» TASK STATEMENT
Please repeat every record below exactly as written, but leave out the pictures.

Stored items
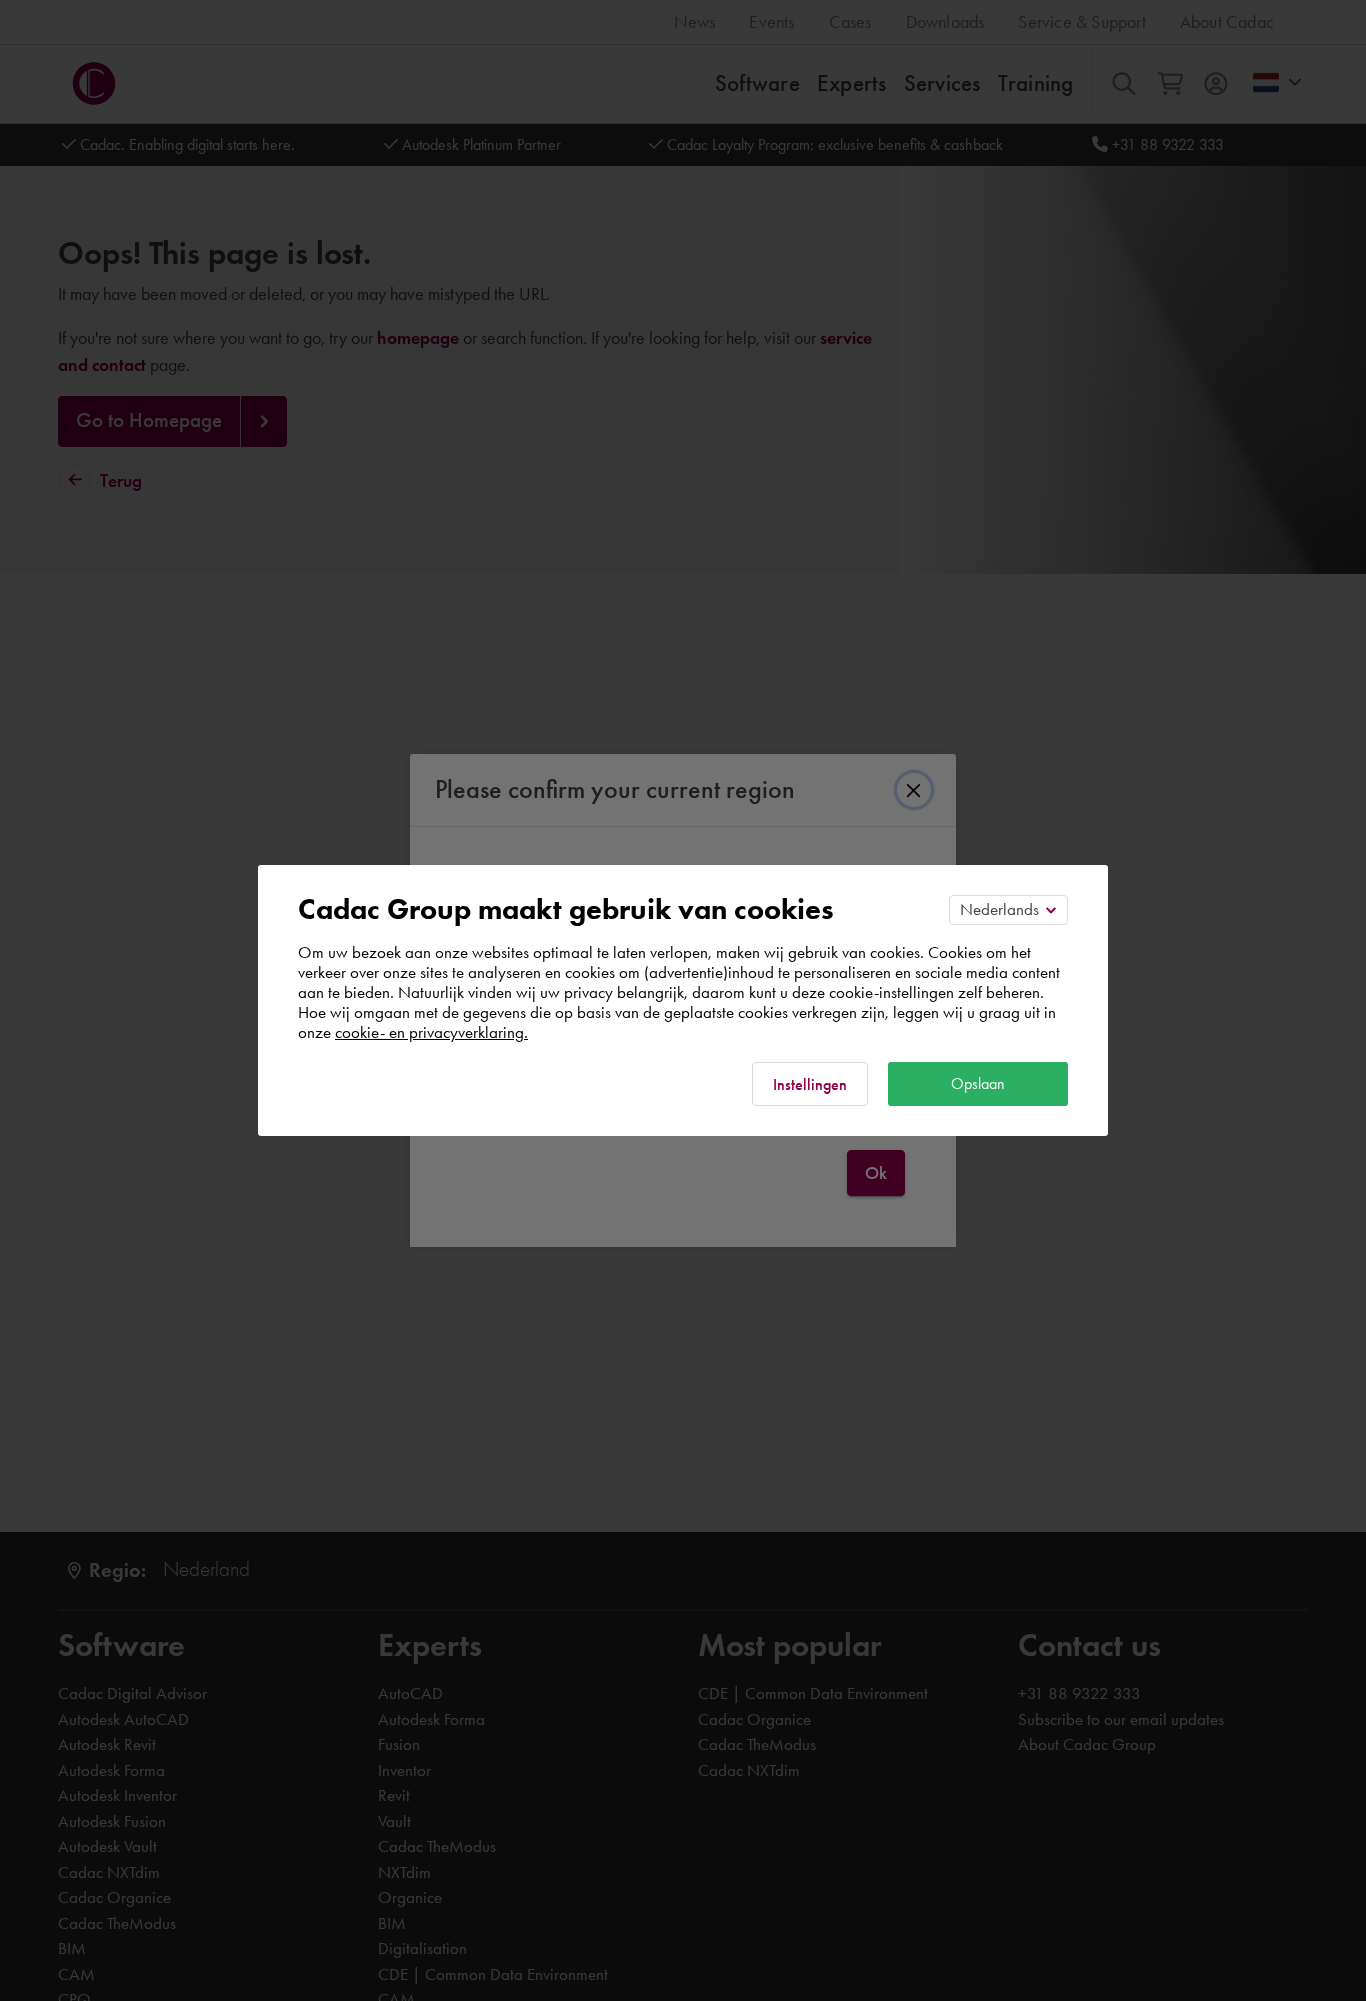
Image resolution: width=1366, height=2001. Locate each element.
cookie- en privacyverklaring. (431, 1032)
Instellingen (810, 1084)
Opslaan (978, 1083)
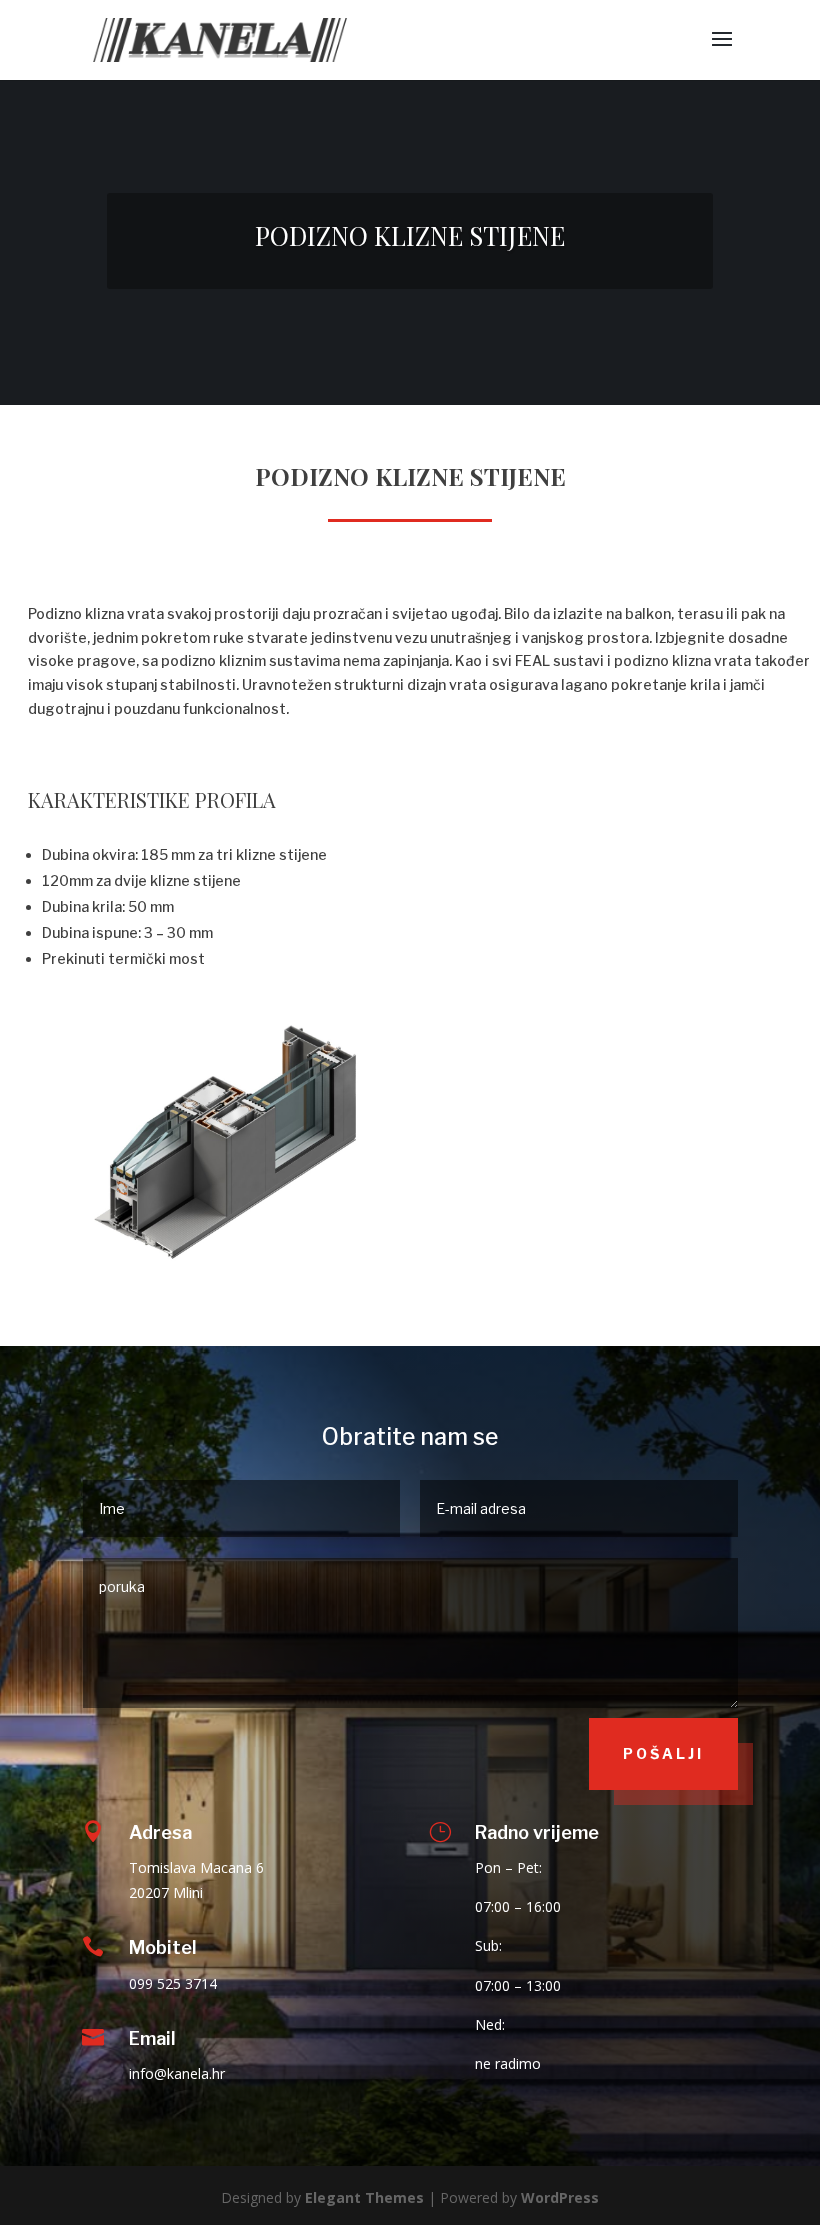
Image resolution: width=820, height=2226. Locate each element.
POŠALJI (663, 1753)
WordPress (560, 2197)
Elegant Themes (364, 2197)
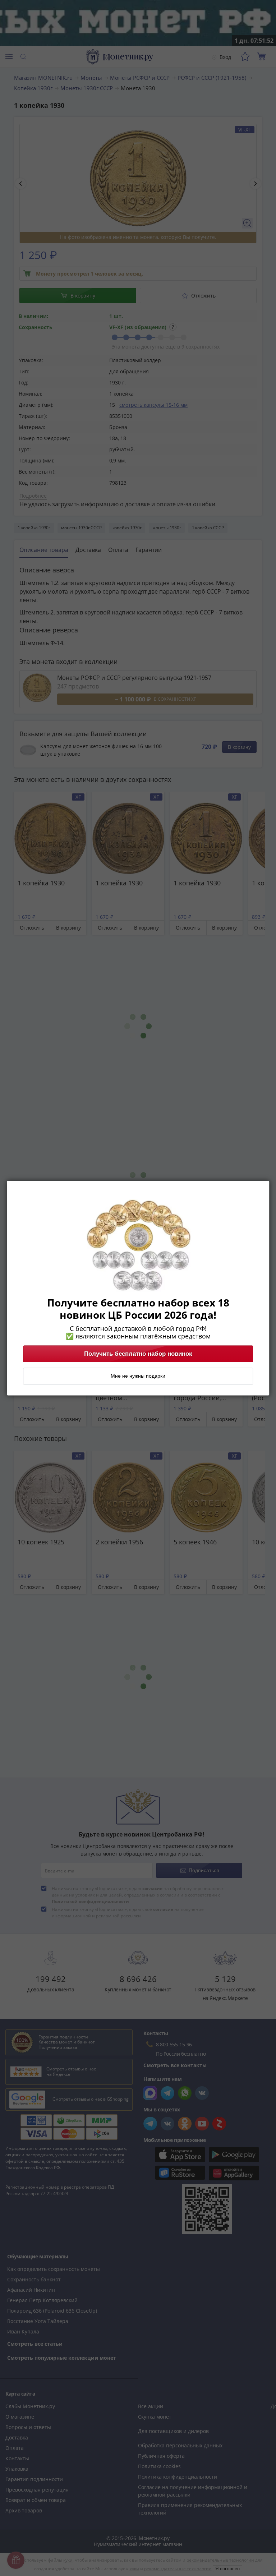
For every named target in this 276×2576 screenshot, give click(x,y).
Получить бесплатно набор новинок (138, 1353)
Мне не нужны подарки (138, 1376)
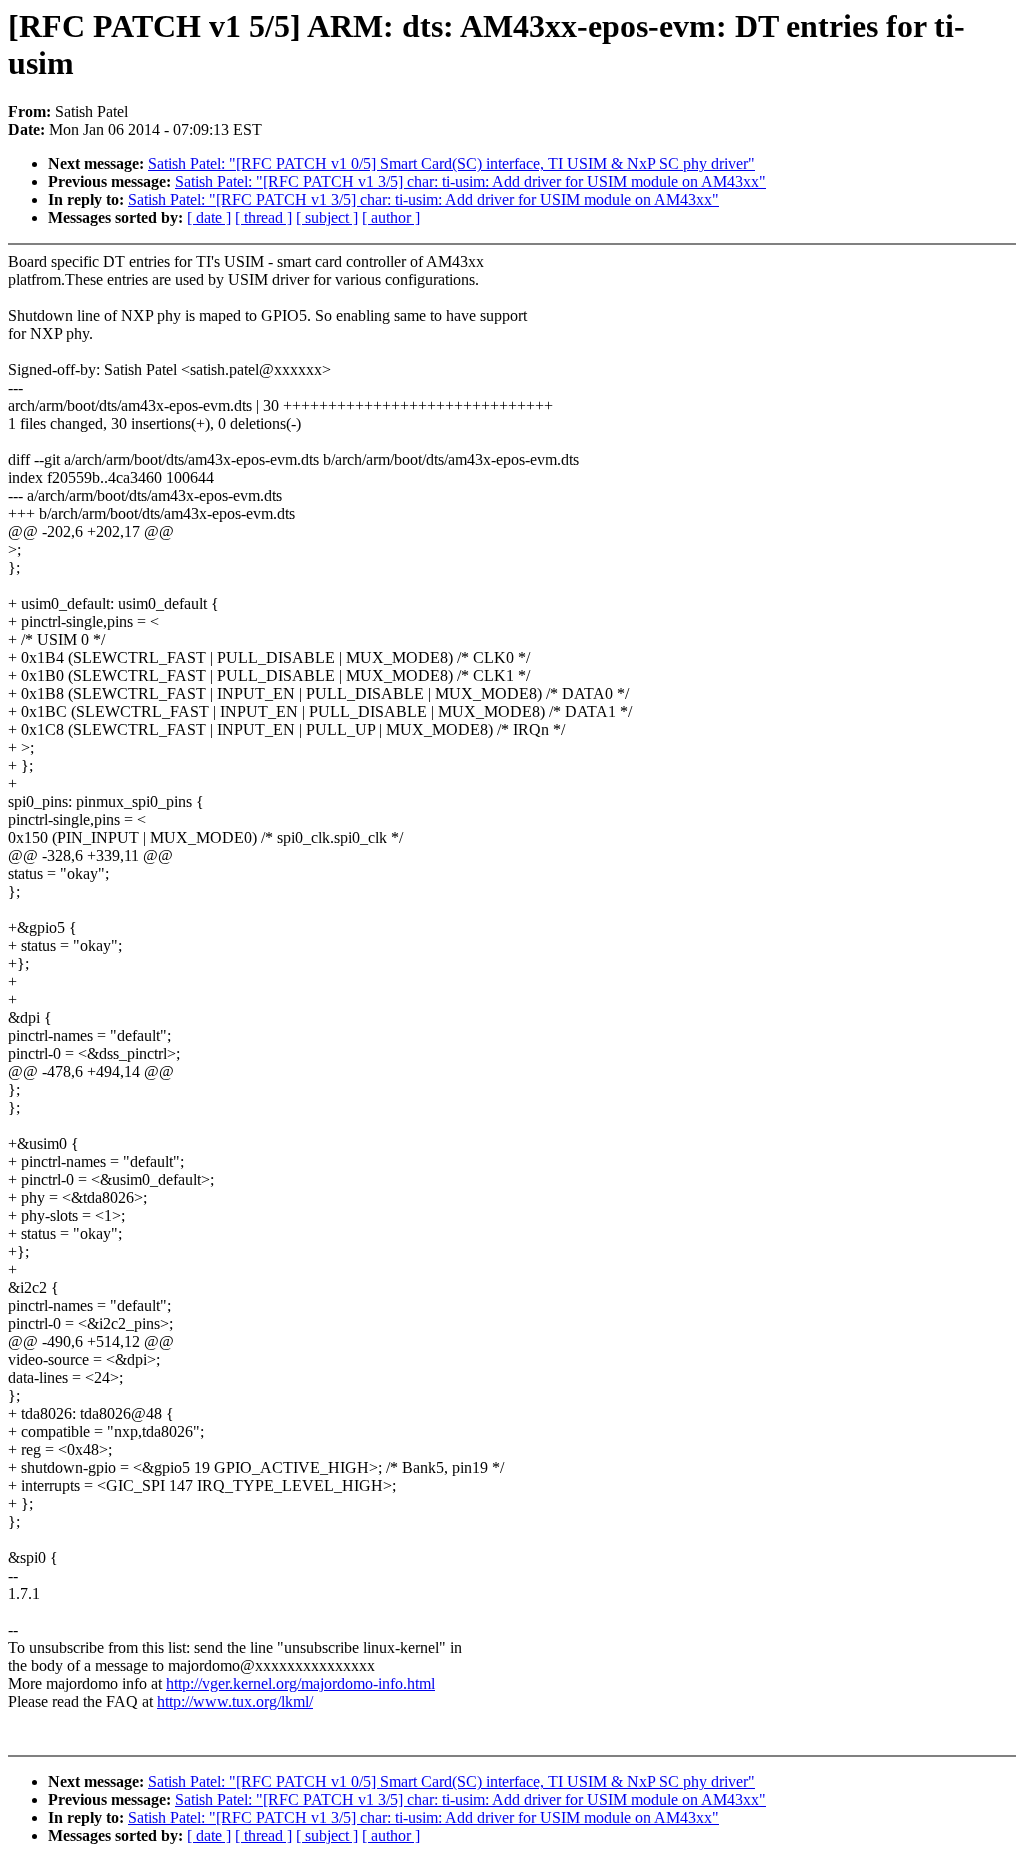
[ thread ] (263, 217)
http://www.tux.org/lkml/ (235, 1701)
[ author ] (391, 217)
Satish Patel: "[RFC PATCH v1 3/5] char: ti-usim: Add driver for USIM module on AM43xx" (470, 181)
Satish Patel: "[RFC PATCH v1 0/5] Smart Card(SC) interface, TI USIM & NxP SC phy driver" (451, 163)
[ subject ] (327, 217)
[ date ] (209, 217)
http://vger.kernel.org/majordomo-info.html (300, 1683)
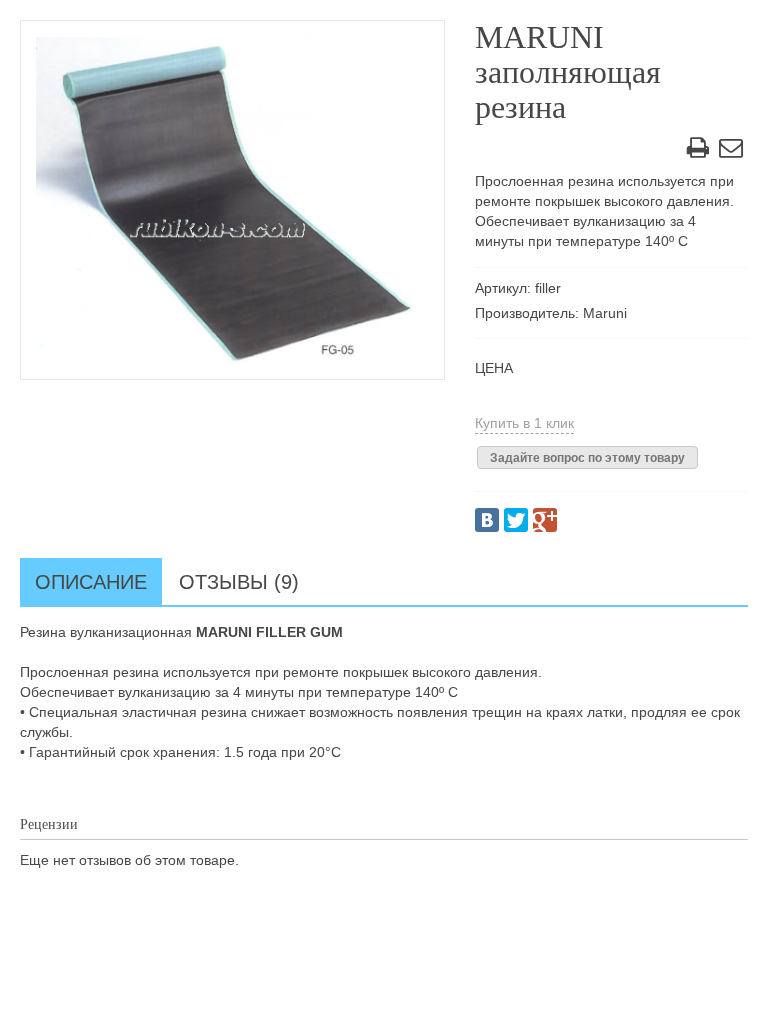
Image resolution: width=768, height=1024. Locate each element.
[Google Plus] (545, 520)
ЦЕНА (494, 368)
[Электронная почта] (731, 151)
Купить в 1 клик (524, 423)
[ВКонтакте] (487, 520)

» SOLUTION BELOW
Image resolution: width=1366, height=2001. Locate each element.
cookie- en privacyverklaring. (431, 1032)
Instellingen (810, 1084)
Opslaan (978, 1083)
Image resolution: width=820, height=2226. Locate each element.
POŠALJI (663, 1753)
WordPress (560, 2197)
Elegant Themes (364, 2197)
For every named target in this 276×2576 screenshot, give click(x,y).
Получить бесплатно набор новинок (138, 1353)
Мне не нужны подарки (138, 1376)
[ thread ] (263, 217)
http://www.tux.org/lkml/ (235, 1701)
[ author ] (391, 217)
Satish Patel: "[RFC PATCH v1 3/5] char: ti-usim: Add driver for USIM module on AM43xx" (470, 181)
Satish Patel: "[RFC PATCH v1 0/5] Smart Card(SC) interface, TI USIM & NxP SC phy driver" (451, 163)
[ subject ] (327, 217)
[ date ] (209, 217)
http://vger.kernel.org/majordomo-info.html (300, 1683)
Image resolution: width=768, height=1024. Locate each element.
[Google Plus] (545, 520)
ЦЕНА (494, 368)
[Электронная почта] (731, 151)
Купить в 1 клик (524, 423)
[ВКонтакте] (487, 520)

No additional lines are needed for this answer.